• [What is being asked]: Copy the following records verbatim, line for line.

• [Exercise materials]:
########
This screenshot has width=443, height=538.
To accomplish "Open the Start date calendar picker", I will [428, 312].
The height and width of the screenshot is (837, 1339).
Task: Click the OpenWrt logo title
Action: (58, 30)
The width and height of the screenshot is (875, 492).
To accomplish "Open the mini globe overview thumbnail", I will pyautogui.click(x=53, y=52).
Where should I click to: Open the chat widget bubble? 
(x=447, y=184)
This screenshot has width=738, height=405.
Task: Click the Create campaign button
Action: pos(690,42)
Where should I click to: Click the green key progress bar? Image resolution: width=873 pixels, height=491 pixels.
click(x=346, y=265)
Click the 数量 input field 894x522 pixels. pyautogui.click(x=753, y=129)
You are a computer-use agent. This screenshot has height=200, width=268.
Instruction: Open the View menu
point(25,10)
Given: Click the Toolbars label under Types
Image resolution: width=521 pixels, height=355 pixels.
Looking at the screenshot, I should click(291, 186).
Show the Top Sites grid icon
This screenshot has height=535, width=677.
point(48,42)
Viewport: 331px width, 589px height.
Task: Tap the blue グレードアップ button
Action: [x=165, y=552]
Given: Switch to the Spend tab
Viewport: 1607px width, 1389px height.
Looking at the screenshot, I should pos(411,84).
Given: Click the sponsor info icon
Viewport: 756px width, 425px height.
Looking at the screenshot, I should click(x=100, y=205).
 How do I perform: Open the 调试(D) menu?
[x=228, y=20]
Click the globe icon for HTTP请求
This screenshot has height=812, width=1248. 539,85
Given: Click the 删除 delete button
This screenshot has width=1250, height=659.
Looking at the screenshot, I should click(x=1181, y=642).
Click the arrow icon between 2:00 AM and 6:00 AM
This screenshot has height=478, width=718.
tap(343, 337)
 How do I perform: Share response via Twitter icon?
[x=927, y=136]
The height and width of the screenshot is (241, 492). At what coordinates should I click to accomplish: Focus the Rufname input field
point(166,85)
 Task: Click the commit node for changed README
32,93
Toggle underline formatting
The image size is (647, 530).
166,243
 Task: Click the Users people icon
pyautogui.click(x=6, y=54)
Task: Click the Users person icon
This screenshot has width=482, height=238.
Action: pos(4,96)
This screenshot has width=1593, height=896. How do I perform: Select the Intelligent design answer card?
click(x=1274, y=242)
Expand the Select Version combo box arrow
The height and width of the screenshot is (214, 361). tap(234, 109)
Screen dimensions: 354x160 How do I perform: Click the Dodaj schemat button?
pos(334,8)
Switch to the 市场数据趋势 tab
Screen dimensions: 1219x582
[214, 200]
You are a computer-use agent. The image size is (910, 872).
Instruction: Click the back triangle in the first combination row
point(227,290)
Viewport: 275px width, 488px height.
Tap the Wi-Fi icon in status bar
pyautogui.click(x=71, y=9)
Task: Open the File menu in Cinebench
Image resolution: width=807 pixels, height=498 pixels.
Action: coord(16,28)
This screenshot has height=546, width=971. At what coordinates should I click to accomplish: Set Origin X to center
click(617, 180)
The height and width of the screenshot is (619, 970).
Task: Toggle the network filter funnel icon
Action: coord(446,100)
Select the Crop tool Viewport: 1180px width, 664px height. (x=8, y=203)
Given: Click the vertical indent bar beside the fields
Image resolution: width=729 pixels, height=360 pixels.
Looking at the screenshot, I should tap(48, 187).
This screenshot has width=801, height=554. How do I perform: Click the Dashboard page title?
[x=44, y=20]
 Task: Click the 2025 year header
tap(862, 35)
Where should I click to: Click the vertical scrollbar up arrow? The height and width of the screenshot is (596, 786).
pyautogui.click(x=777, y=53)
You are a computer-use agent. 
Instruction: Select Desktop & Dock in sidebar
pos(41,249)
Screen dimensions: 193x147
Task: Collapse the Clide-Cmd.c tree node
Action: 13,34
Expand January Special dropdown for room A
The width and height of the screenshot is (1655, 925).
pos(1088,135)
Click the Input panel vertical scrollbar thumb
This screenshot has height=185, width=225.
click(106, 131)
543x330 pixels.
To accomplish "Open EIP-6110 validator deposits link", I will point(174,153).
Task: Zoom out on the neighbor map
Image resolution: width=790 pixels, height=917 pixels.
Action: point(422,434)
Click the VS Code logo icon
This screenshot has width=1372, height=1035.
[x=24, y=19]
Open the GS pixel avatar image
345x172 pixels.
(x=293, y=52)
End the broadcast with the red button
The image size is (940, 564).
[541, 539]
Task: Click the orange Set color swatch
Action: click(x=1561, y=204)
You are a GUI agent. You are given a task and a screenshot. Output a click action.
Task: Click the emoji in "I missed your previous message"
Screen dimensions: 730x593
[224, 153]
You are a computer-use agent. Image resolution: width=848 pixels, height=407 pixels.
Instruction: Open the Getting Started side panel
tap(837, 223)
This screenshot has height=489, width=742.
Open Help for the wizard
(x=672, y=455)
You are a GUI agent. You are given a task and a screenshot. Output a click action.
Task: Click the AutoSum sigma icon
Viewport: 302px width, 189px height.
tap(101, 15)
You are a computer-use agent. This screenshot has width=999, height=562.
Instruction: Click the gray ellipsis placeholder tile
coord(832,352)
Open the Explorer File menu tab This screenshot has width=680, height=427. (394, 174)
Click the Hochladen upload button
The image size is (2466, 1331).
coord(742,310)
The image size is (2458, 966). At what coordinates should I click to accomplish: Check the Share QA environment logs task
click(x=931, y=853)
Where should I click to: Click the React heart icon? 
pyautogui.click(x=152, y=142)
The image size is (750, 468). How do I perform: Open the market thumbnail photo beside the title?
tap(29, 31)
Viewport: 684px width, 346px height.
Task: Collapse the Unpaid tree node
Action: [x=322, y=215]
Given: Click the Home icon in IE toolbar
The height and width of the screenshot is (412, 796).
########
• [Answer below]:
This screenshot has width=443, height=538.
To accomplish "Open the Start date calendar picker", I will [428, 312].
The height and width of the screenshot is (837, 1339).
Task: Click the OpenWrt logo title
Action: (58, 30)
The width and height of the screenshot is (875, 492).
To accomplish "Open the mini globe overview thumbnail", I will pyautogui.click(x=53, y=52).
Where should I click to: Open the chat widget bubble? 
(x=447, y=184)
This screenshot has width=738, height=405.
Task: Click the Create campaign button
Action: pos(690,42)
Where should I click to: Click the green key progress bar? Image resolution: width=873 pixels, height=491 pixels.
click(x=346, y=265)
Click the 数量 input field 894x522 pixels. pyautogui.click(x=753, y=129)
You are a computer-use agent. This screenshot has height=200, width=268.
Instruction: Open the View menu
point(25,10)
Given: Click the Toolbars label under Types
Image resolution: width=521 pixels, height=355 pixels.
Looking at the screenshot, I should click(291, 186).
Show the Top Sites grid icon
This screenshot has height=535, width=677.
point(48,42)
Viewport: 331px width, 589px height.
Task: Tap the blue グレードアップ button
Action: [x=165, y=552]
Given: Switch to the Spend tab
Viewport: 1607px width, 1389px height.
Looking at the screenshot, I should pos(411,84).
Given: Click the sponsor info icon
Viewport: 756px width, 425px height.
Looking at the screenshot, I should click(x=100, y=205).
 How do I perform: Open the 调试(D) menu?
[x=228, y=20]
Click the globe icon for HTTP请求
This screenshot has height=812, width=1248. 539,85
Given: Click the 删除 delete button
This screenshot has width=1250, height=659.
Looking at the screenshot, I should click(x=1181, y=642).
Click the arrow icon between 2:00 AM and 6:00 AM
This screenshot has height=478, width=718.
tap(343, 337)
 How do I perform: Share response via Twitter icon?
[x=927, y=136]
The height and width of the screenshot is (241, 492). At what coordinates should I click to accomplish: Focus the Rufname input field
point(166,85)
 Task: Click the commit node for changed README
32,93
Toggle underline formatting
The image size is (647, 530).
166,243
 Task: Click the Users people icon
pyautogui.click(x=6, y=54)
Task: Click the Users person icon
This screenshot has width=482, height=238.
Action: pos(4,96)
This screenshot has width=1593, height=896. How do I perform: Select the Intelligent design answer card?
click(x=1274, y=242)
Expand the Select Version combo box arrow
The height and width of the screenshot is (214, 361). tap(234, 109)
Screen dimensions: 354x160 How do I perform: Click the Dodaj schemat button?
pos(334,8)
Switch to the 市场数据趋势 tab
Screen dimensions: 1219x582
[214, 200]
You are a computer-use agent. The image size is (910, 872).
Instruction: Click the back triangle in the first combination row
point(227,290)
Viewport: 275px width, 488px height.
Tap the Wi-Fi icon in status bar
pyautogui.click(x=71, y=9)
Task: Open the File menu in Cinebench
Image resolution: width=807 pixels, height=498 pixels.
Action: coord(16,28)
This screenshot has height=546, width=971. At what coordinates should I click to accomplish: Set Origin X to center
click(617, 180)
The height and width of the screenshot is (619, 970).
Task: Toggle the network filter funnel icon
Action: coord(446,100)
Select the Crop tool Viewport: 1180px width, 664px height. (x=8, y=203)
Given: Click the vertical indent bar beside the fields
Image resolution: width=729 pixels, height=360 pixels.
Looking at the screenshot, I should tap(48, 187).
This screenshot has width=801, height=554. How do I perform: Click the Dashboard page title?
[x=44, y=20]
 Task: Click the 2025 year header
tap(862, 35)
Where should I click to: Click the vertical scrollbar up arrow? The height and width of the screenshot is (596, 786).
pyautogui.click(x=777, y=53)
You are a computer-use agent. 
Instruction: Select Desktop & Dock in sidebar
pos(41,249)
Screen dimensions: 193x147
Task: Collapse the Clide-Cmd.c tree node
Action: 13,34
Expand January Special dropdown for room A
The width and height of the screenshot is (1655, 925).
pos(1088,135)
Click the Input panel vertical scrollbar thumb
This screenshot has height=185, width=225.
click(106, 131)
543x330 pixels.
To accomplish "Open EIP-6110 validator deposits link", I will point(174,153).
Task: Zoom out on the neighbor map
Image resolution: width=790 pixels, height=917 pixels.
Action: point(422,434)
Click the VS Code logo icon
This screenshot has width=1372, height=1035.
[x=24, y=19]
Open the GS pixel avatar image
345x172 pixels.
(x=293, y=52)
End the broadcast with the red button
The image size is (940, 564).
[541, 539]
Task: Click the orange Set color swatch
Action: click(x=1561, y=204)
You are a GUI agent. You are given a task and a screenshot. Output a click action.
Task: Click the emoji in "I missed your previous message"
Screen dimensions: 730x593
[224, 153]
You are a computer-use agent. Image resolution: width=848 pixels, height=407 pixels.
Instruction: Open the Getting Started side panel
tap(837, 223)
This screenshot has height=489, width=742.
Open Help for the wizard
(x=672, y=455)
You are a GUI agent. You are given a task and a screenshot. Output a click action.
Task: Click the AutoSum sigma icon
Viewport: 302px width, 189px height.
tap(101, 15)
You are a computer-use agent. This screenshot has width=999, height=562.
Instruction: Click the gray ellipsis placeholder tile
coord(832,352)
Open the Explorer File menu tab This screenshot has width=680, height=427. (394, 174)
Click the Hochladen upload button
The image size is (2466, 1331).
coord(742,310)
The image size is (2458, 966). At what coordinates should I click to accomplish: Check the Share QA environment logs task
click(x=931, y=853)
Where should I click to: Click the React heart icon? 
pyautogui.click(x=152, y=142)
The image size is (750, 468). How do I perform: Open the market thumbnail photo beside the title?
tap(29, 31)
Viewport: 684px width, 346px height.
Task: Collapse the Unpaid tree node
Action: [x=322, y=215]
Given: Click the Home icon in IE toolbar
The height and width of the screenshot is (412, 796).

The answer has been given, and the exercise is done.